BORDERS Pipes, being launched at a concert in Hawick next Friday, is the fourth and latest in the excellent Border Traditions series of albums issued by Scottish Borders Council in conjunction with the Scottish Arts Council, and is one of the few recordings capturing distinctively Border repertoire, played on the recently revived Lowland or Border pipes and Scottish small pipes, and in anything approaching what one might term a "Border" style.
All of which may sound somewhat anorak-ish, but the result is vigorously characterful and beautifully played.
The album features three pipers from the north side of the border - Calum Galleitch, Chris Waite and Gordon Mooney, while the fourth, Northumbrian piper Chris Ormston, is Durham-born, but has family connections to Melrose. They're well matched by accompanists of the calibre of accordionist Angus Lyon and emerging fiddle star Shona Mooney (there's a rare zest in the syncopated duetting between her and her father, Gordon). Repertoire includes racy old numbers such as Duns Dings A' or the alarmingly titled Geld Him, Lasses, played with smeddum, and song airs such as John Anderson, as well as some recent compositions.
What makes this album something of an event is that while the "cauld wind pipes" revival of the past three decades has seen a huge renaissance in Scotland's bellows-blown pipes, hitherto languishing in museums, they have been taken up largely by Highland pipers, especially in folk bands, who have simply transferred to them Highland-pipe fingering and tune ornamentation, often to impressive effect.
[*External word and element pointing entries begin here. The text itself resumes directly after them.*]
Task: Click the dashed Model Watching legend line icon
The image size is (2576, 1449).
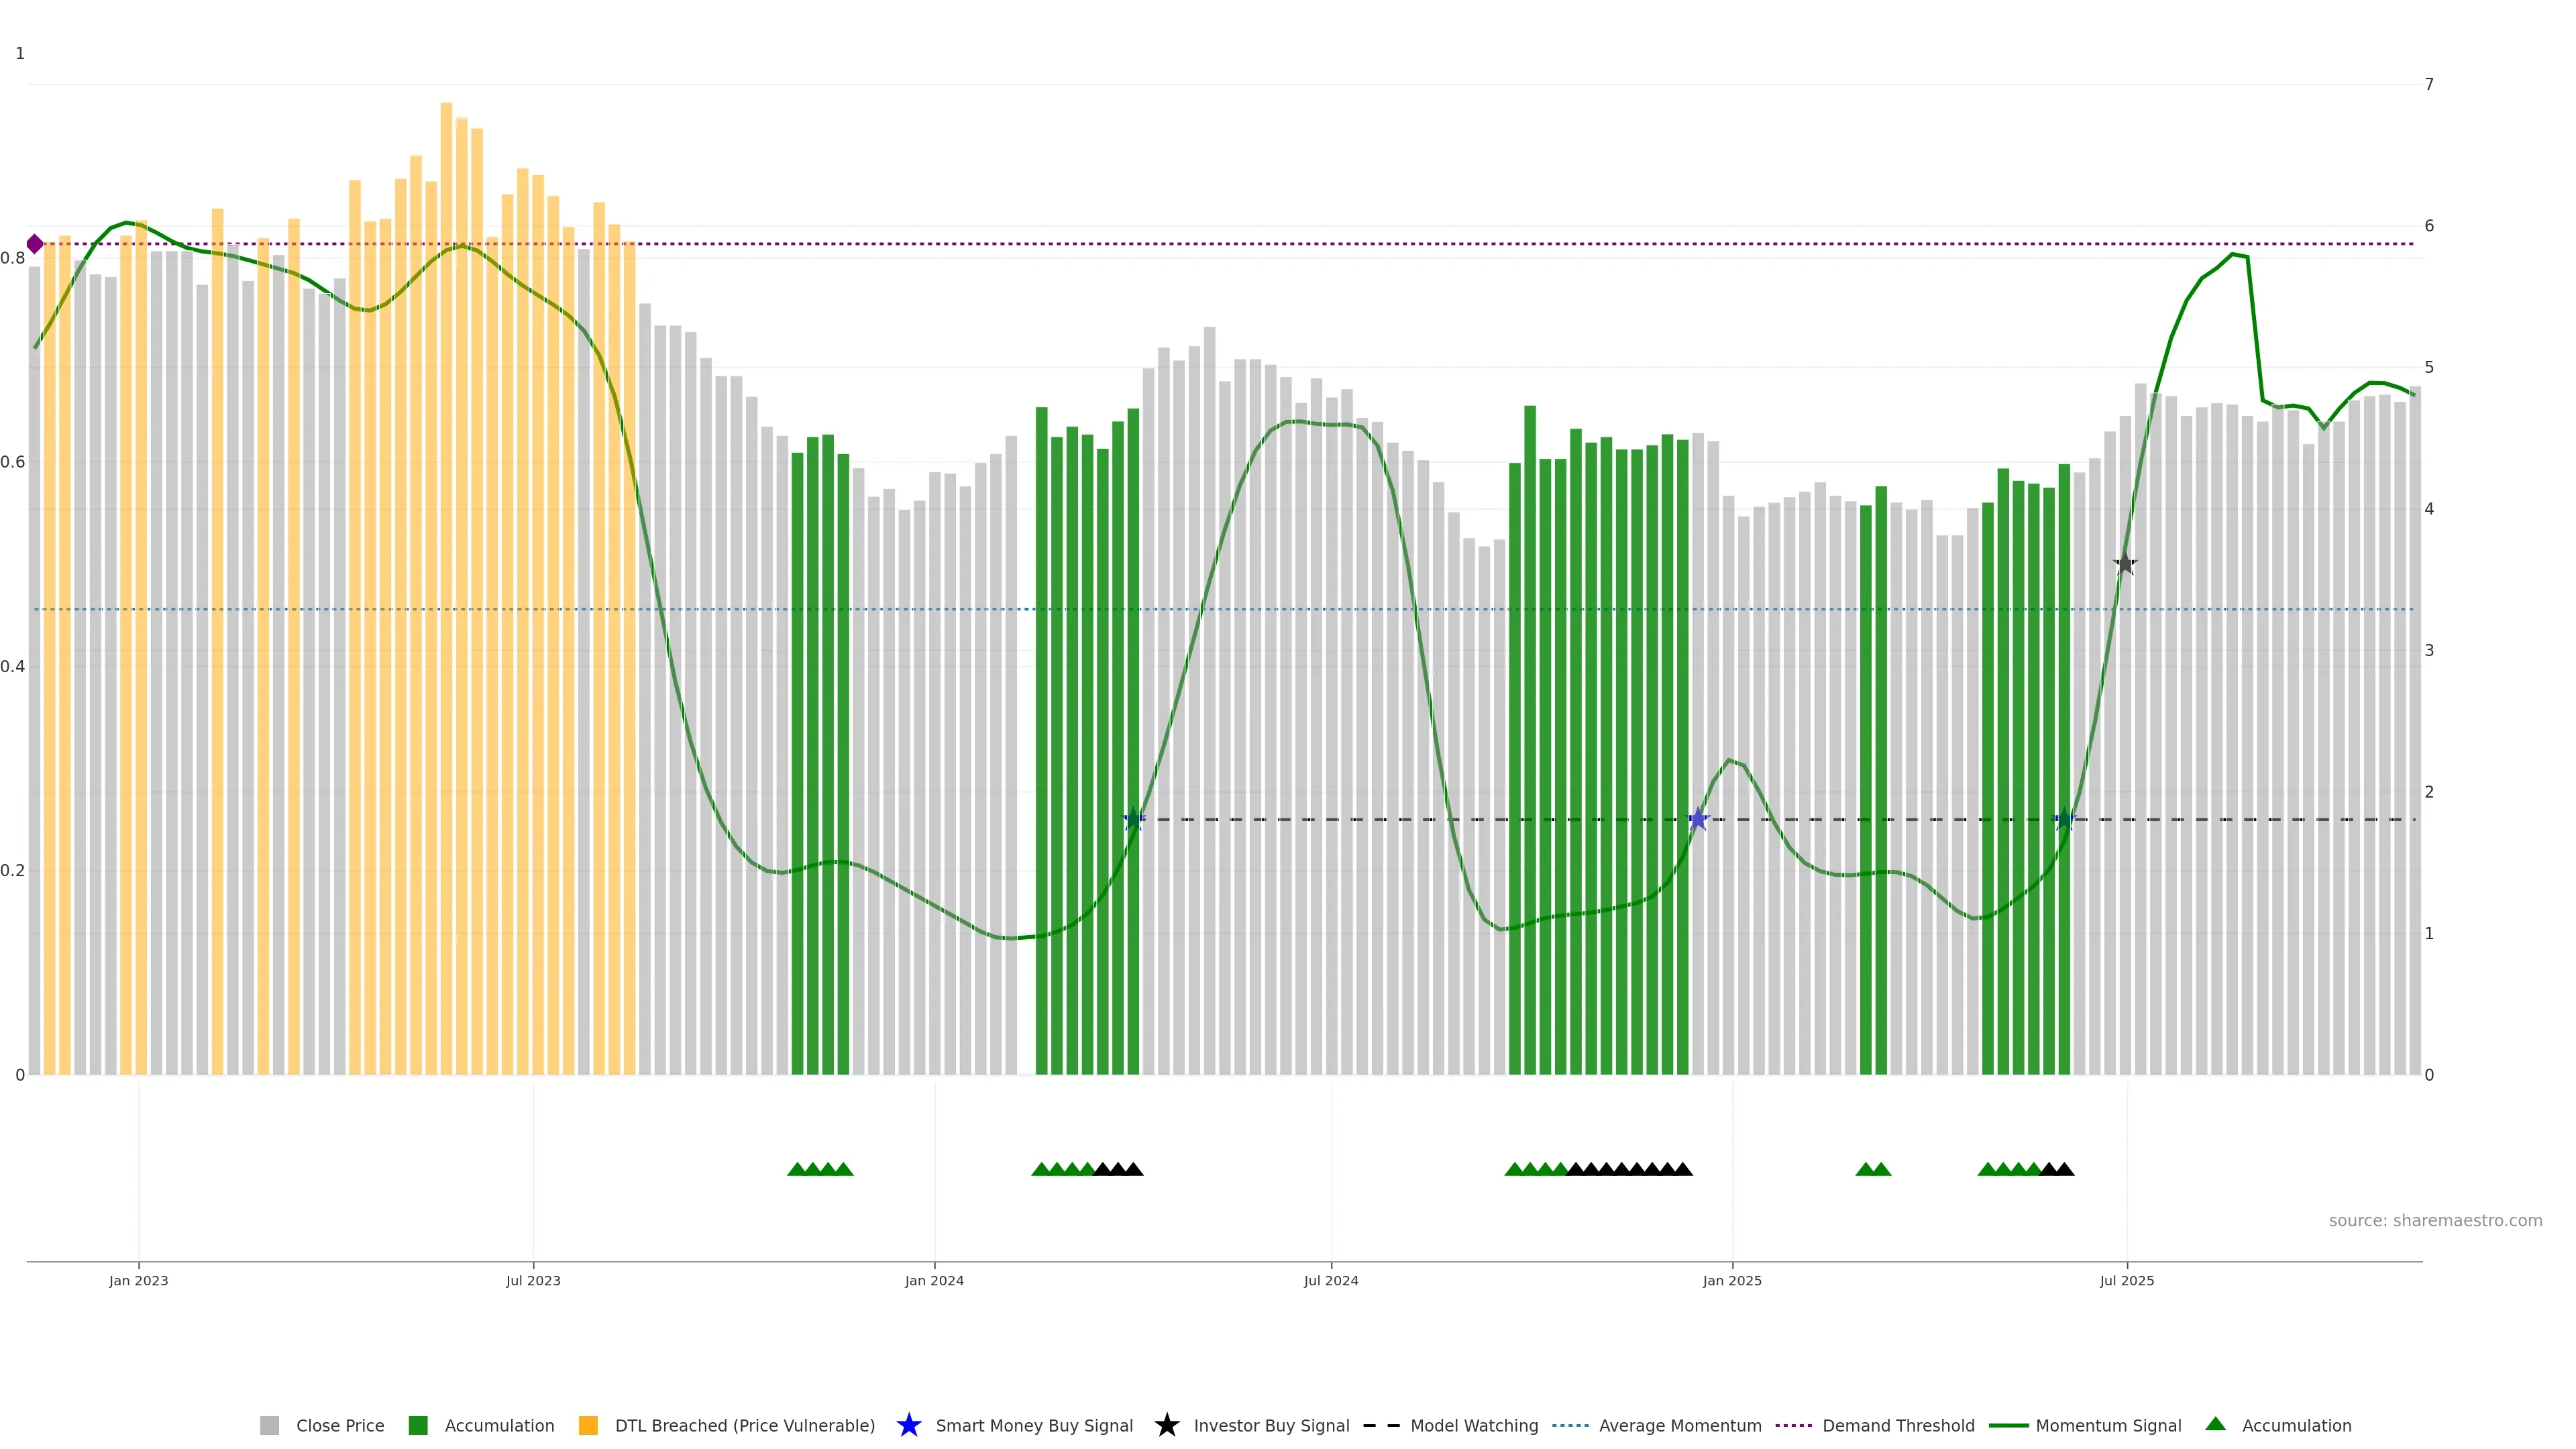Action: [1381, 1425]
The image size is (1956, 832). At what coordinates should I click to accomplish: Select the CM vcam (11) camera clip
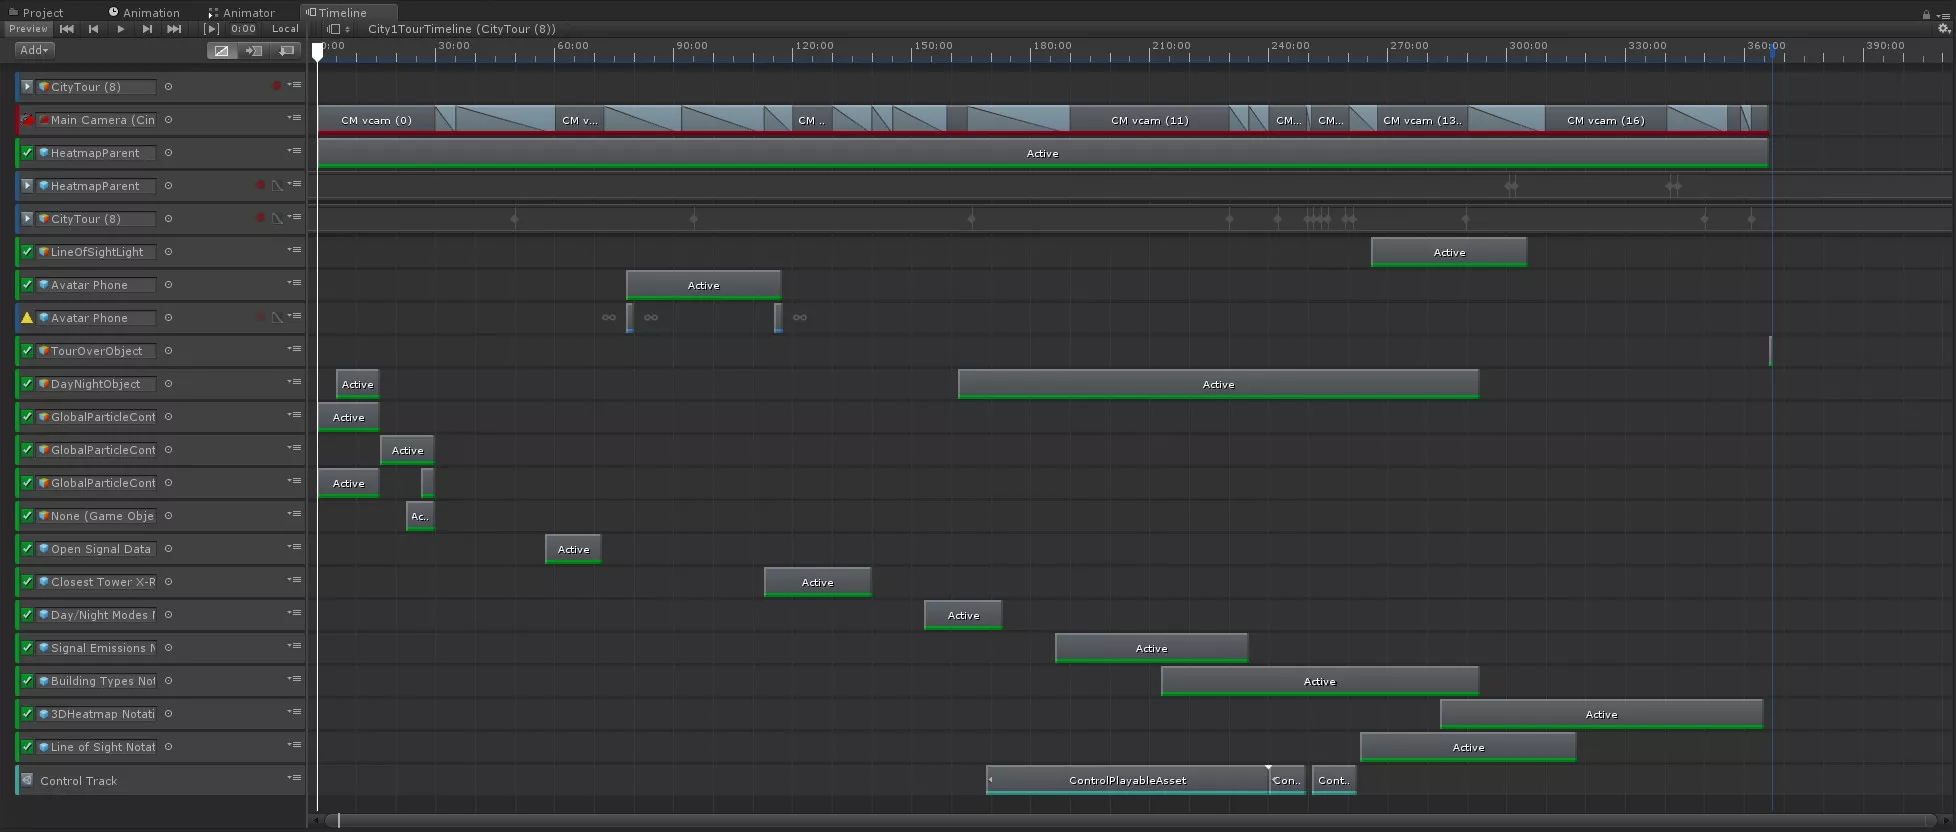(x=1149, y=120)
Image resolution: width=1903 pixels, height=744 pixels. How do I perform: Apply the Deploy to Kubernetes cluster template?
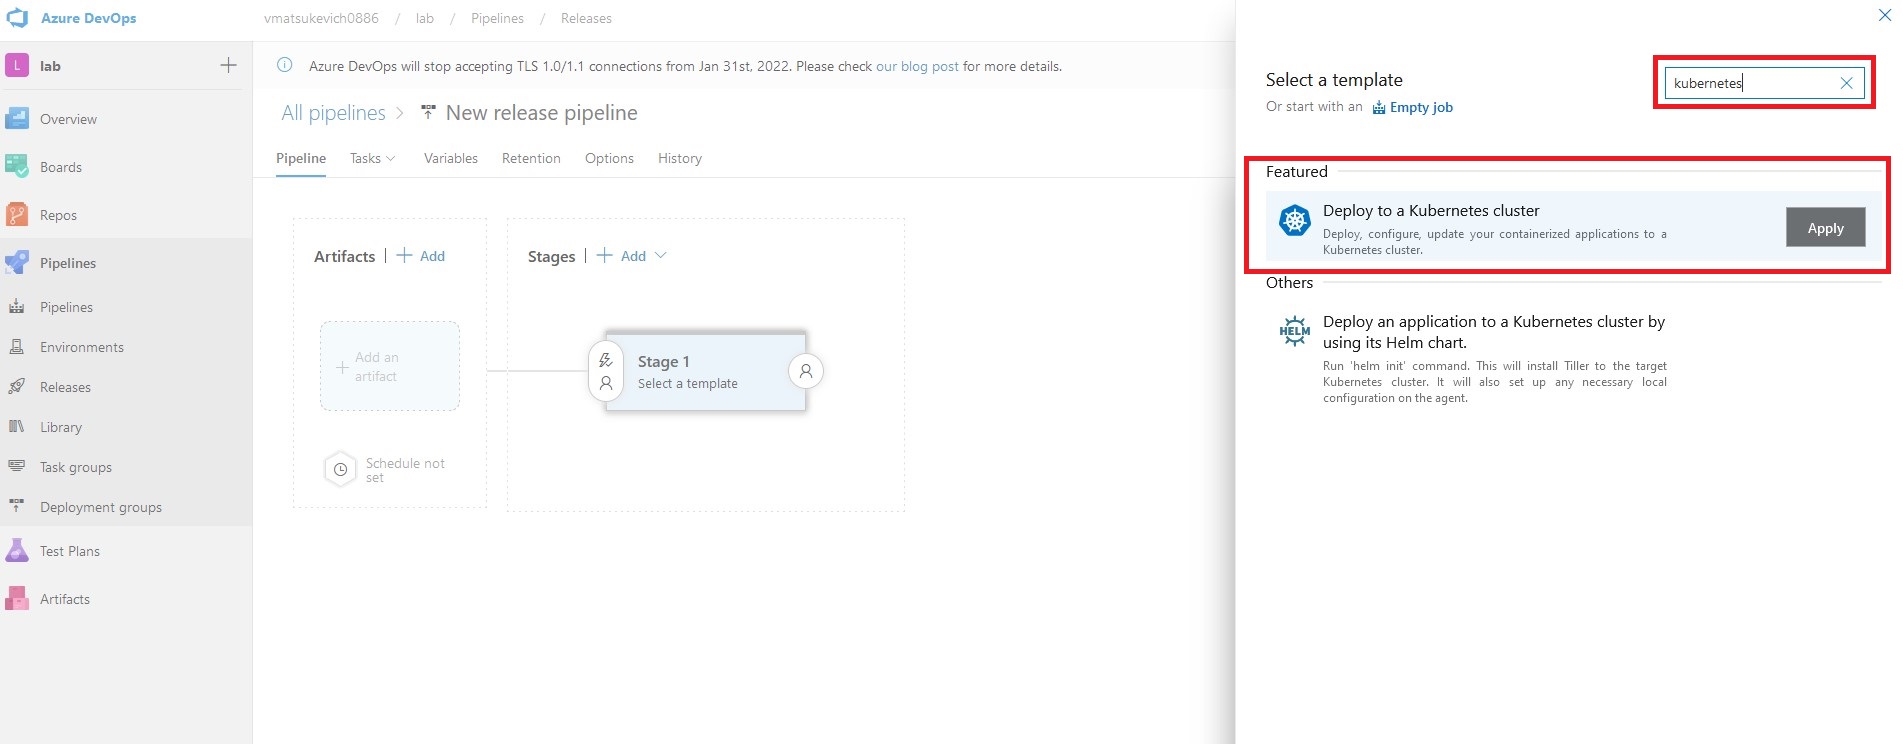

However, commentators have remarked more than once that despite this welcome new lease of life for these instruments - largely (though by no means exclusively) associated with the Lowland and Border country - there does not seem to be much of a groundswell of interest in their heartland.
Notable exceptions have been in the pioneering research and playing activities of Matt Seattle, and Gordon Mooney, whose own 1989 recording of O'er the Border was a landmark in showcasing the pipes and their repertoire. This new recording, in its way, suggests the resuscitated tradition is coming of age. Dr Fred Freeman, producer of the Borders Traditions series and a Highland piper to boot, confesses to having been converted: "I came to Border piping with so many Highland presuppositions, and to be undeceived, as it were, was quite an experience.
"Stylistically, the way players like Chris Ormston were performing was so different from your standard Highland piper playing these instruments in a style which doesn't really suit them as spectacularly as this loose, fluid approach."
We tend to regard the Border piping tradition as "disconnected", the instruments having faded from fashion during the 19th century, as waning municipal fortunes dispensed with such indulgences as town pipers, and the ubiquitous expansion of the Highland pipes, under the patronage of the military, ousted most other competition. Yet these bellows pipes were played on both sides of a Border which maintained no musical checkpoints, with much common repertoire carried on by Northumbrian pipers. Other tunes survived in song form (notably collected by the likes of Robert Burns). Pipers such as Ormston and Mooney, says Freeman, have approached Border piping via the Northumbrian tradition, "and going down that route saw them undoing some of the things both were used to with Highland pipes".
Whatever they did, such has been the enthusiastic response to the album, even before its official launch, that Freeman is already considering a follow-up.
• Borders Pipes is launched at the Heart of Hawick arts centre next Friday at 7:30pm.